# Visits during the Global Period



## AR2728 (Mar 14, 2013)

I'd like some feeback on visits during the global period.  I completely undertand and agree that if the patient has an issue *unrelated *to the procedure that is treated during the global period that an office visit for that unrealted issue shoud be billed.  However, here is an example of what I am seeing for one of my general surgeons-on a regular basis:

A hernia repair is performed on an established patient (in months prior to this the patient was being treated for gastritis diverticulosis and had an EGD/Colonoscopy performed and follow up visit for this).  The patient presents back to the office for his second follow up visit to colectomy.  A partial suture removal is done the CC lists _diverticulosis, hx colon polyps, gastritis, status post henia repair, morbid obesity, atelectasis ._.  The note goes into detail about presenting symptoms prior to surgery, hospital stay-atelectasis, and then mentions his hx of polyps, gastritis and diverticulosis current treatment and is stable.  
Assessment and Plan states 
1. postop follow up...postop restrictions and care
2. diverticulosis hx colon polyps continue regimen 
3. gastritis stable
4.atelectasis during hospital stay resolved (which was mentioned at the first follow up visit as well)

My surgoen wants to bill a separate E&M.  This is a frequent occurance.  He addresses issues that have previously been treated or are resolved, such as atelectasis or gastritis-when the reason for the visit was for suture removal or surgery follow up.  It is typical for him to continue to document these issues on every follow up visit during the global period-even though the previous visit stated the issue was resolved.  I have noticed this as a trend, he feels it is necessary to address all past history/conditions and then wants to justify billing a level.  I however, feel that just because he feels it is necessary to go into great detail and do a thorough review at EVERY global follow up visit, this does not justify billing an E&M.  I suppose my stance is ...what the patient is truly presenting for and what needs to be addressed...had the patient NOT had surgery would he have requested them to come back in 2 weeks for gastritis/diverticulosis only (for example).


----------



## nyyankees (Mar 14, 2013)

how is he treating, if at all, the non-hernia issues?
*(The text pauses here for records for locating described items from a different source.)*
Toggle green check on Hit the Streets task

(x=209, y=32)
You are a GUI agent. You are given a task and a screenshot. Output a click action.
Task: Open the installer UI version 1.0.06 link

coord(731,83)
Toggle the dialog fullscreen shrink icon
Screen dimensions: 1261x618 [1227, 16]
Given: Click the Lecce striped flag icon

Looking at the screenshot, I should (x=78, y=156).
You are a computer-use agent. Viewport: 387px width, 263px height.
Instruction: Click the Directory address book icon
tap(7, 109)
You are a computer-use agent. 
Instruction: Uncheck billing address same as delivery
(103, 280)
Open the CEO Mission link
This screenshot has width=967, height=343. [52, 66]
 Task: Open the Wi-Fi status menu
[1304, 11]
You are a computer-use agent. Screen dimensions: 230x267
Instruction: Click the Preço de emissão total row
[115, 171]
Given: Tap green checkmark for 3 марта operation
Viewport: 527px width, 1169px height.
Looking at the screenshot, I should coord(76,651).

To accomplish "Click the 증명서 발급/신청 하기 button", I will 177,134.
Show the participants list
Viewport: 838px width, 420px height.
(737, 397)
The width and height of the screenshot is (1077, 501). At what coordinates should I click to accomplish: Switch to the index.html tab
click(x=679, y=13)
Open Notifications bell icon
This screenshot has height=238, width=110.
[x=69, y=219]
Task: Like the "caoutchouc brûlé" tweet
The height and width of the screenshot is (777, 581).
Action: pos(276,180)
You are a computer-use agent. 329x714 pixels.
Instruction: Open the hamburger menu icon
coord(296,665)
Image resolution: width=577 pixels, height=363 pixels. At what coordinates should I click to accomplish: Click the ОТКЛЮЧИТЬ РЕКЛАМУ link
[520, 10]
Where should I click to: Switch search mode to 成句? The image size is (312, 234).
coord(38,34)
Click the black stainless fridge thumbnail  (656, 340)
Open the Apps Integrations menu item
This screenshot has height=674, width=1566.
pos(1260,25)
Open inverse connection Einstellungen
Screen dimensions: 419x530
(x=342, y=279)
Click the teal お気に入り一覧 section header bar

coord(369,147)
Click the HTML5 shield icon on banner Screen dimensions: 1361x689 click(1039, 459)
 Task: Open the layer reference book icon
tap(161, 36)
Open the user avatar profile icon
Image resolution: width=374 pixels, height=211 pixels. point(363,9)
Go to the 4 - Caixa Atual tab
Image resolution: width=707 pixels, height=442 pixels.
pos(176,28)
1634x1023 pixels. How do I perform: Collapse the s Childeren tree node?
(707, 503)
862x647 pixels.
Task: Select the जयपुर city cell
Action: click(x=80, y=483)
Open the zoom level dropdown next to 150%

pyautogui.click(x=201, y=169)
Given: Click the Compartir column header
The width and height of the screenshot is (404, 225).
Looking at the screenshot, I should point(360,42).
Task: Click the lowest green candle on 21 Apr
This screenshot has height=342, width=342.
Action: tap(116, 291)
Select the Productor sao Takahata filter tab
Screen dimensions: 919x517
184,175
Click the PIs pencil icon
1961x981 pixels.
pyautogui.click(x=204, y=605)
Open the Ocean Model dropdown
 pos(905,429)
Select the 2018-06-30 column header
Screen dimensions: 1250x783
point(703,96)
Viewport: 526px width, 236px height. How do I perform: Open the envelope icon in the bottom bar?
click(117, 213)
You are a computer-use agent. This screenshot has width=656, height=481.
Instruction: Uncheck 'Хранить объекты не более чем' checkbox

If it becomes a trend this is where the doc can get into trouble. Almost like booking the last post-op visit on day 91 on a egular basis.


----------



## AR2728 (Mar 14, 2013)

My thoughts exactly.  As far as how he is treating the other issues, in most cases simply stating for them to remain on their current treatment.  He is notorious for repeating the recomendations he provided at the previous visit-no change to the current plan for that specific problem or new recomendations provided.  In fact, I see very few visits that he chooses 99024-global-these are always patients who have only seen him for the specific issue related to surgery. 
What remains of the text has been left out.